Los emberas en penetración continua y sigilosa llegaron hasta Aguasal, ocuparon lo  que quedaba de los resguardos de Arrayanal y del Chamí y establecieron colonias en Quinchía, Anserma, Belalcazar y Marsella y por el lomo de la cordillera occidental llegaron a Restrepo, en el Valle, y hoy van por tierras ecuatorianas.

Por su parte los negros de Tadó, a partir de 1900, empezaron a ocupar el sitio de Cinto, hoy Santa Cecilia, y desplazaron a los emberas que cazaban y pescaban en las orillas del río San Juan; entre 1914 y 1916 el Estado adjudicó a los colonos miles de hectáreas del antiguo Resguardo desplazando a negros y a nativos y estableció allí una colonia penal.
Los nativos, acosados por los negros y los colonos mestizos se internaron cada vez más en la selva; los misioneros católicos fueron tras ellos y congregaron parte de la población nativa cerca de la fundación doctrinera de San Antonio del Chamí.


LOS RESGUARDOS ACTUALES.
                                                                                                                                                
El  29 de enero de 1986 el INCORA constituyó el Resguardo de la margen derecha del río San Juan con 17.770 hectáreas de extensión y el Resguardo de la margen izquierda con un área de 7.596 hectáreas, es una división de la comunidad embera causada por la intromisión de las religiosas lauritas en la vida de la comunidad y por los apetitos políticos de los directorios de Unidad Liberal y Unificación Conservadora de Risaralda.
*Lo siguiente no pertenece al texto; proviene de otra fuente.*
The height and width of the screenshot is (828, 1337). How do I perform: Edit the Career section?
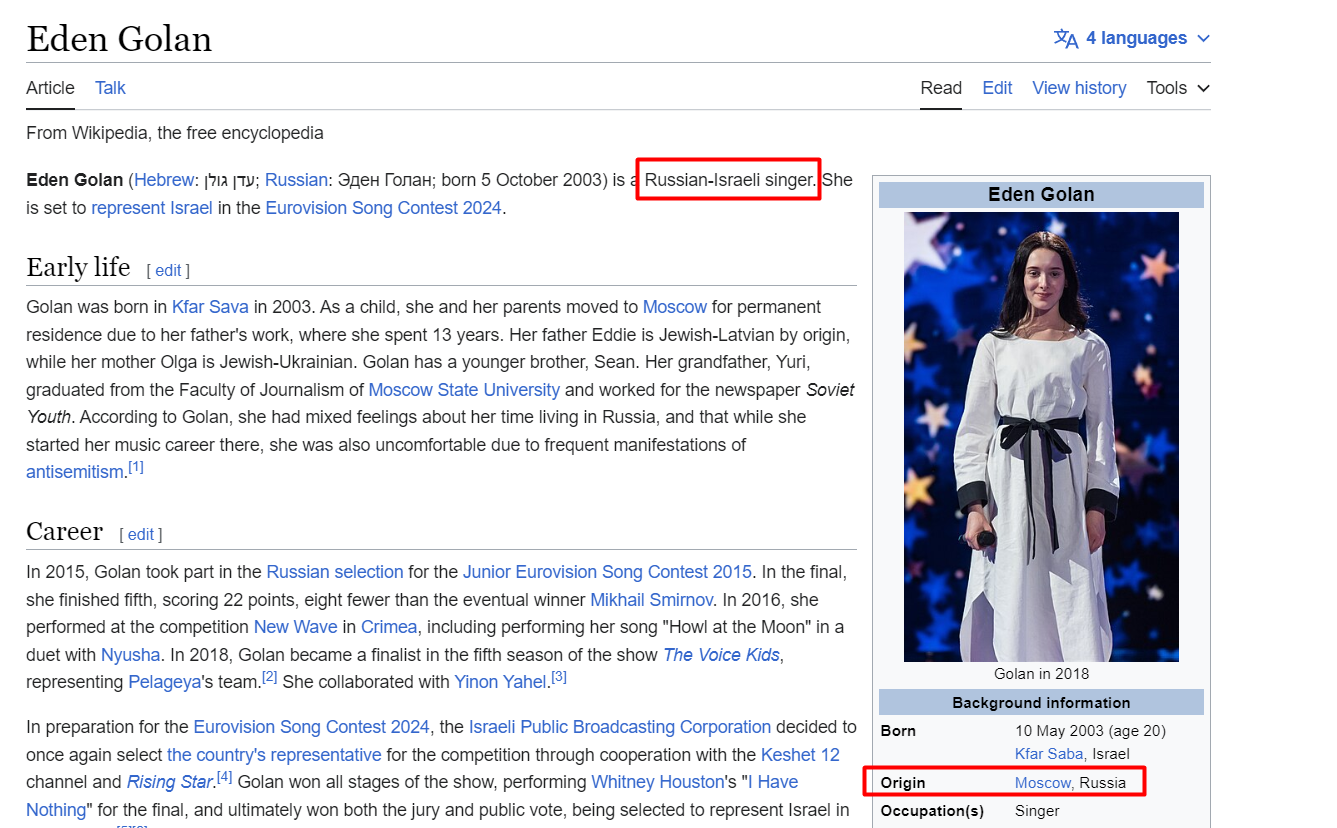click(141, 534)
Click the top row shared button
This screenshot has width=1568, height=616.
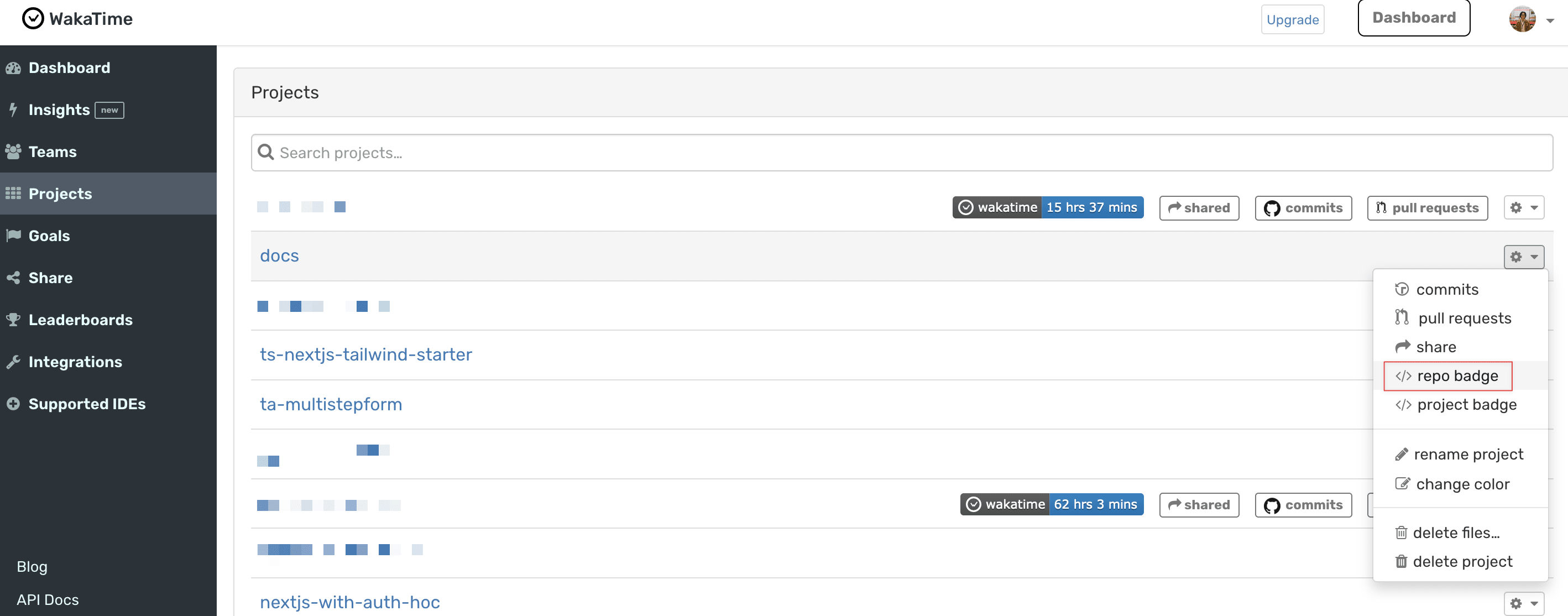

Los emberas risaraldenses no tienen el orgullo de los mapuches chilenos, ni la autoestima de los arhuacos; víctimas de  las enfermedades, la desnutrición  y el alcoholismo viven de los auxilios establecidos por la nueva Constitución colombiana; con las modernas motosierras están acabando con la selva, envenenan con barbasco los ríos,  y sus escopetas y cerbatanas no dejan  vivo animal de pelo o pluma.

Qué te pasa amigo- Que te duele?- Preguntó un antropólogo a un anciano embera

Nada-  le respondió- Simplemente me estoy muriendo de hambre.- Y no es por falta de tierra, que la tienen; ni de auxilios, que les llegan generosamente a los emberas. Es porque muchos de ellos se convirtieron en mendigos, y aprovechando la coyuntura de la violencia terrorista, dejaron de trabajar y se dedicaron a pedir en aceras y en oficinas públicas; entre tanto los nativos de aquí, como los genuinos indígenas de Quinchía, se doblan al pie del surco, sin quien les tienda una mano.